Der Windpark Salkhit in der Nähe der Hauptstadt Ulan Bator verfügt über eine Spitzenleistung von 50 Megawatt. An der Finanzierung ist die Europäische Entwicklungsbank beteiligt, die auch schon Nachfolgeprojekte prüft.


Der erste kommerzielle Windpark in der Mongolei ist in Betrieb gegangen. Das berichtet die Europäische Entwicklungsbank EBRD, die an dem Projekt und seiner Finanzierung beteiligt ist. Der Windpark Salkhit in der Nähe der Hauptstadt Ulan Bator verfügt über eine Spitzenleistung von 50 Megawatt und soll fünf Prozent des nationalen Stromverbrauchs decken. Der erzeugte Strom wird in das nationale Übertragungsnetz eingespeist.

Die Projektkosten liegen nach aktuellen EBRD-Angaben bei 120 Millionen US-Dollar (92 Mio. Euro).
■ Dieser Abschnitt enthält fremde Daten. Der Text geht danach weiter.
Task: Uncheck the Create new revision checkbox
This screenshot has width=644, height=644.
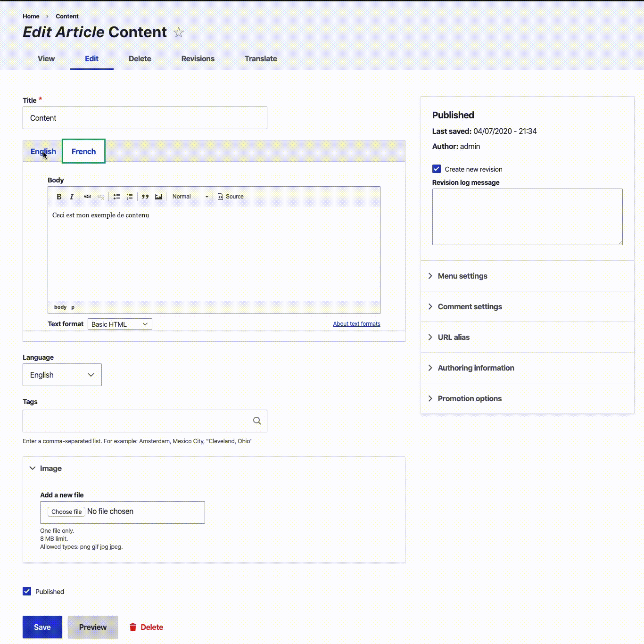Action: 437,169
Davon finanziert EBRD gemeinsam mit der niederländischen Entwicklungsbank FMO eine Summe von 47,5 Mio. US-Dollar. Beide Banken sind auch an der Projektgesellschaft Clean Energy beteiligt, deren Mehrheitsgesellschafter der mongolische Mischkonzern Newcom ist. Weitere Anteile hält der US-amerikanische Technikkonzern General Electric, der für das Projekt 31 Windräder mit jeweils 1,6 MW Spitzenleistung geliefert hat. GE und Newcom steuern auch die übrige Finanzierung bei.

EBRD prüft derzeit weitere Windpark-Projekte in der Mongolei und kündigte bereits an, in dem Land weitere 50 Mio. US-Dollar in erneuerbare Energien zu investieren. Sie sollen einerseits Strom in das nationale Übertragungsnetz einspeisen. Andererseits will die Bank sich auch an größeren Ökostrom-Projekten in abgelegenen Regionen beteiligen, die keinen Anschluss an das Übertragungsnetz haben.
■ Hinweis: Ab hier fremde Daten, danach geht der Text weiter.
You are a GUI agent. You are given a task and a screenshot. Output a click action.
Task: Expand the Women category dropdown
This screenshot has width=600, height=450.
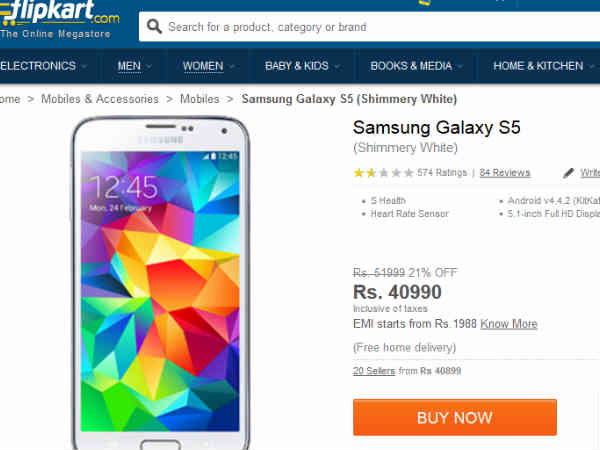click(x=209, y=66)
Ein weiteres Betätigungsfeld in der mongolischen Energiewirtschaft sieht die Entwicklungsbank darin, die Stromversorgung großer Bergbauprojekte im Süden des Landes zu gewährleisten. Dazu müssten Übertragungsleitungen oder Kraftwerke gebaut werden, heißt es in einem Strategiekonzept der EBRD. In den vergangenen Jahren haben nationale und internationale Unternehmen in der Mongolei verstärkt damit begonnen, große Kupfer- und Steinkohle-Lagerstätten zu erschließen. Der Abbau erfolgt meist im Tagebau und ist mit großen Umweltproblemen verbunden.